### Text

***

A machine learning project for detecting fraudulent job postings using natural language processing (NLP) and classification models. This project was developed for the LIN340 Computational Linguistics course.
This project analyzes job posting data to classify listings as fraudulent or legitimate. It uses a combination of text preprocessing, feature extraction, and machine learning models, with a focus on handling class imbalance and maximizing recall to reduce missed fraud cases.
-
Data Preprocessing
- Lowercasing, punctuation/special character removal
- Tokenization, stop word removal, lemmatization
- Handling missing values and cleaning categorical columns
- Binary encoding for relevant columns
- Combining text columns into a single feature
-
Feature Extraction
- Bag-of-Words (BoW) unigram model
- TF-IDF (unigrams and bigrams)

***

### Data entries
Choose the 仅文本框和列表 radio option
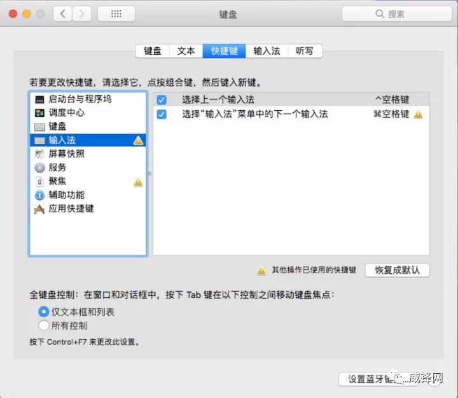Viewport: 458px width, 398px height. (44, 312)
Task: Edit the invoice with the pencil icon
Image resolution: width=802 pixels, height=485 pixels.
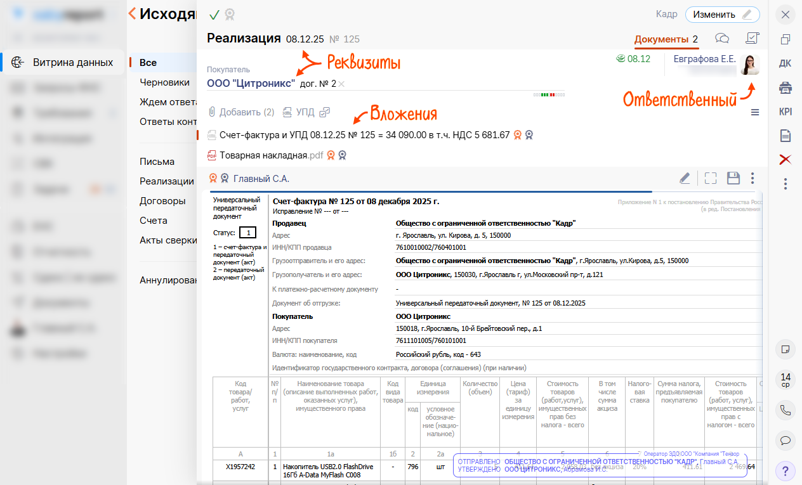Action: pos(685,178)
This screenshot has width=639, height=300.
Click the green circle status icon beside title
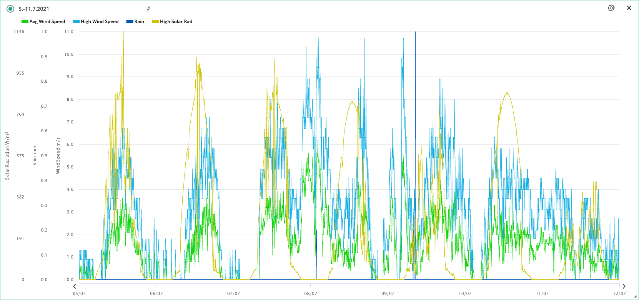coord(10,9)
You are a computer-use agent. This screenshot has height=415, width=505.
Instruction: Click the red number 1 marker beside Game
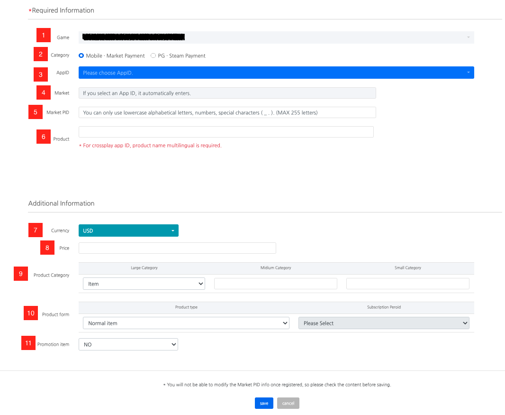[44, 36]
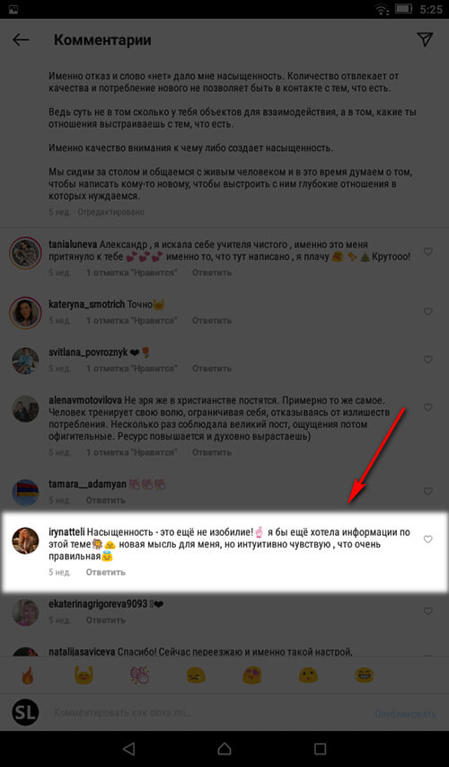Insert the raised hands emoji reaction
The image size is (449, 767).
84,676
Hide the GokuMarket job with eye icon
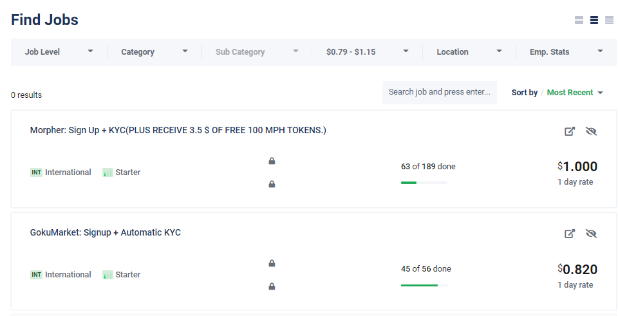The height and width of the screenshot is (316, 618). 591,234
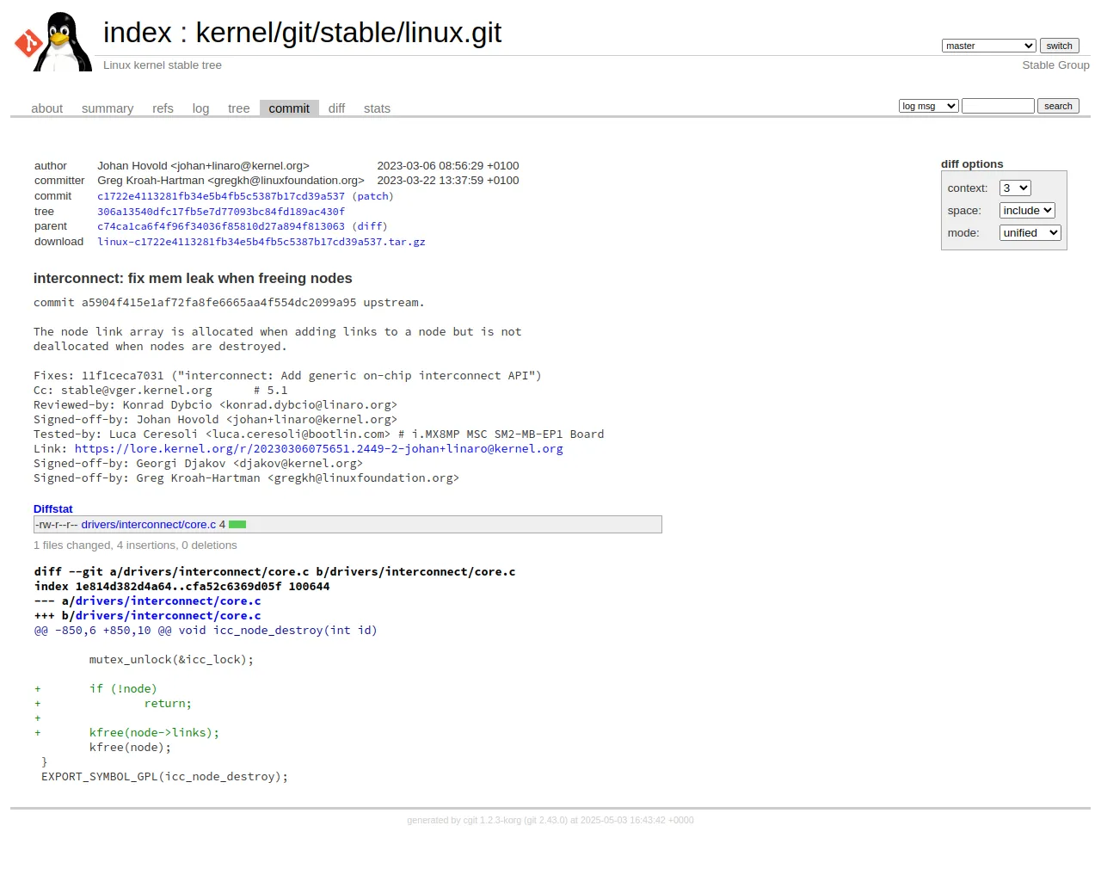Change the unified mode dropdown

[1030, 233]
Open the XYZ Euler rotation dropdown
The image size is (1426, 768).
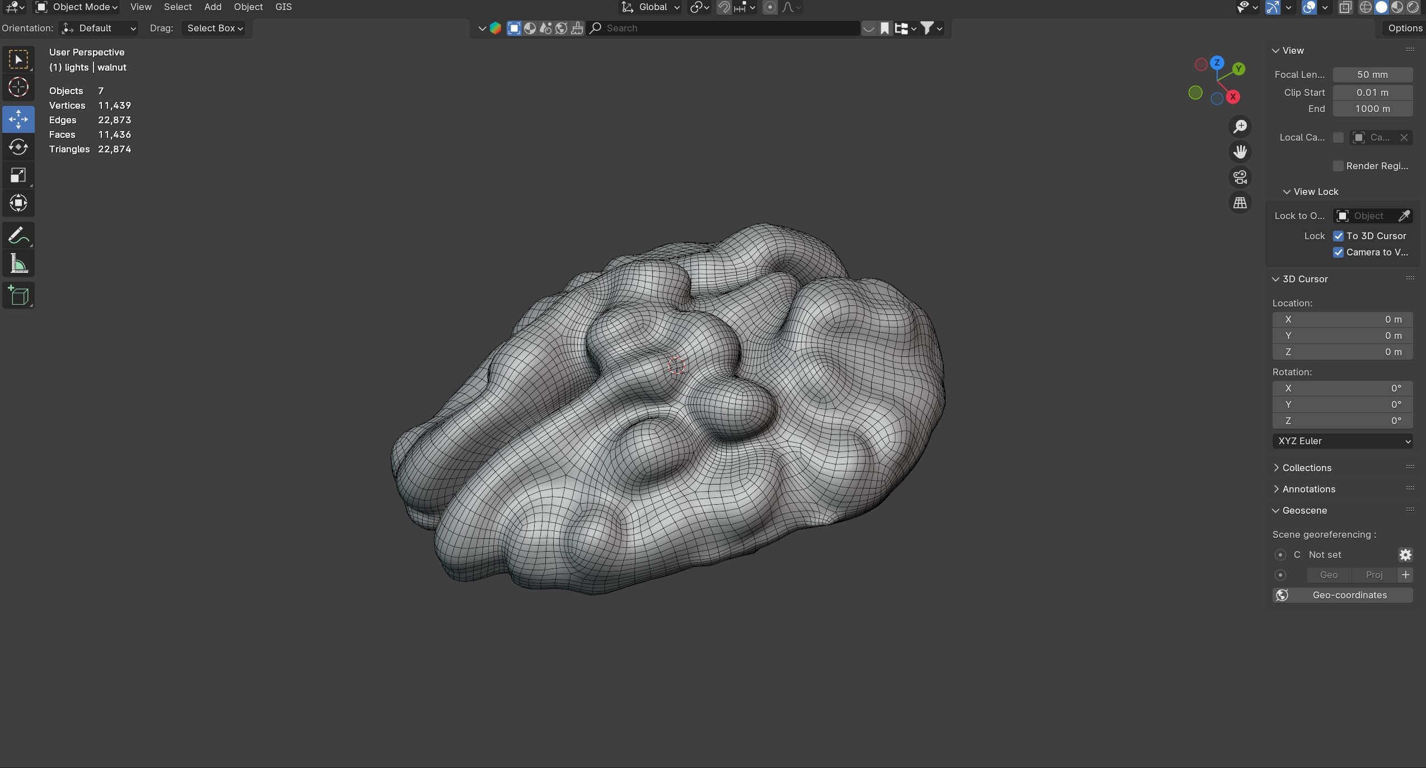[1342, 441]
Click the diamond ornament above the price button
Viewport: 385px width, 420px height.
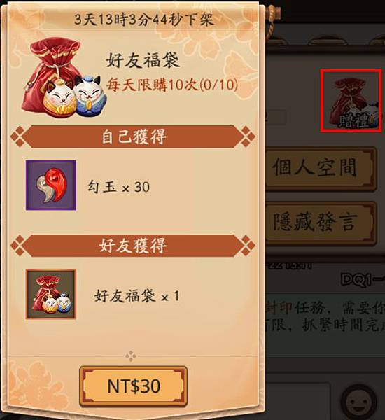coord(131,356)
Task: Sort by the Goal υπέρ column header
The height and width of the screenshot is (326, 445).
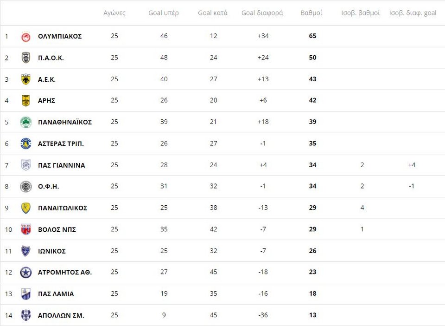Action: click(164, 13)
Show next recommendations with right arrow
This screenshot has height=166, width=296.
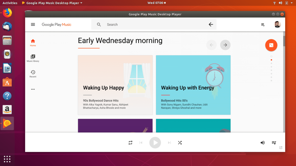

***

### Tasks to carry out
• a. Do these statements agree with the fraud detection project description? Answer yes or no for each, and quote the deciding words of the text.
(i) The project puts its focus on maximizing precision.
(ii) The TF-IDF features use both unigrams and bigrams.
(iii) The project was developed for a computational linguistics course.
• b. Reproduce the stretch of the records from the line containing "Task: Edit the invoice with the pencil icon" through the end of the records, with both ends included. Leave the pictures out.
The job-posting fraud project description and the records are separate, unrelated material.

### Solved tasks
• a.
(i) No: "maximizing recall to reduce missed fraud cases"
(ii) Yes: "TF-IDF (unigrams and bigrams)"
(iii) Yes: "developed for the LIN340 Computational Linguistics course"

• b.
Task: Edit the invoice with the pencil icon
Image resolution: width=802 pixels, height=485 pixels.
Action: pos(685,178)
This screenshot has width=639, height=300.
Click the green circle status icon beside title
coord(10,9)
You are a computer-use agent. This screenshot has height=415, width=505.
Instruction: Click the red number 1 marker beside Game
[44, 36]
Insert the raised hands emoji reaction
The image size is (449, 767).
84,676
Hide the GokuMarket job with eye icon
The height and width of the screenshot is (316, 618). 591,234
Change the unified mode dropdown

[1030, 233]
Open the XYZ Euler rotation dropdown
The image size is (1426, 768).
[1342, 441]
Click the diamond ornament above the price button
Viewport: 385px width, 420px height.
coord(131,356)
Task: Sort by the Goal υπέρ column header
The height and width of the screenshot is (326, 445).
Action: click(164, 13)
Show next recommendations with right arrow
This screenshot has height=166, width=296.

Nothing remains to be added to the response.